Carbon fiber itself can be up to 10 times stronger than steel while being up to 5 times lighter. It also exhibits remarkable corrosion and chemical resistance, and some forms are even UV-resistant when finished with certain select epoxies.

But carbon fiber panels are not immune to defects. There are two common defects sometimes associated with carbon fiber, known as porosity and pinholes. To understand these, we need to understand how carbon fiber panels are made.

How Are Carbon Fiber Panels Made?
Carbon fibers are created from a polymer known as polyacrylonitrile. This polymer is stretched into fine fibers, then washed and stretched, which forms thin strands of tightly bonded carbon crystals.

Then, these fibers are heated in a process that adds oxygen atoms to the matrix and improves the linearity of the molecular bonds. Next, the fibers are heated up to a much higher temperature in an oxygen-free environment which results in the expulsion of everything but the carbon atoms.

When all that remains are linear carbon fiber “strands” with a high tensile strength, they are segmented into bundles according to diameter. These bundles are known as “tows” which are then wound onto bobbins.

Tows are categorized according to the number of filaments contained in each bundle, in thousands. Standard tow categories include 1k, 3k, 6k, and 12k, but there are specialty tows that have even high strand counts.

After the tows are wound onto bobbins, they are loaded into a loom through which they can be woven into carbon fibers sheets. Some carbon fiber panels are not-woven, but are instead made of chopped or continuous strand mats.

After weaving, the panels are then injected with an epoxy resin which reinforces the matrix. We use a low-density, UV-stable epoxy resin with a high compressive strength that increases the rigidity and strength of our carbon fiber panels.

What Is Porosity?
If you’ve ever worked with carbon fiber products before, such as carbon fiber panels or sheets, you may have heard of a term “porosity” or even noticed its effects. Porosity can occur in carbon fiber during the process of finishing it with an epoxy resin.

Ideally, there are no voids in a carbon fiber matrix and the application of epoxy resin would be uniform. However, due the the fact that carbon fiber is woven, voids naturally occur in the spaces between the fibers, however, tight.
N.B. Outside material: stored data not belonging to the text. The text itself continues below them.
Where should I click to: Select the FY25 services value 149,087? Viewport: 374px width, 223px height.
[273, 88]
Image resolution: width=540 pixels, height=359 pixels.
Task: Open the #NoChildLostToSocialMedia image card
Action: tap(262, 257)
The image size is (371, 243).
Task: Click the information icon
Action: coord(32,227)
The more viscous the epoxy resin compound used to impregnate the carbon fiber weave, the more likely pores are to form.

In other words, these carbon fiber sheets may have tiny holes trapped in them that remain full of volatiles, like air or moisture, after the epoxy resin is applied.

Because porosity entails the presence of many very small voids in the matrix, it can most accurately be detected and quantified via X-ray scans, such as computed tomography (CT) scans.

Now let’s consider how the presence of porosity affects the mechanical properties of carbon fiber plates, panels and other products.

How Porosity Affects the Qualities of Carbon Fiber Panels
The presence of porosity in carbon fiber panels is unfavorable, and is associated with adversely affected levels of both strength and elasticity.

The Journal of Composite Materials released an article in 2015 detailing a series of tests that were performed on carbon fiber reinforced plastic laminates with respect to porosity, strength and elasticity.

According to the article, the researchers conducted four mechanical tests on the carbon fiber reinforced laminates: V-notched rail shear, transverse tension, short-beam shear and three-point bending.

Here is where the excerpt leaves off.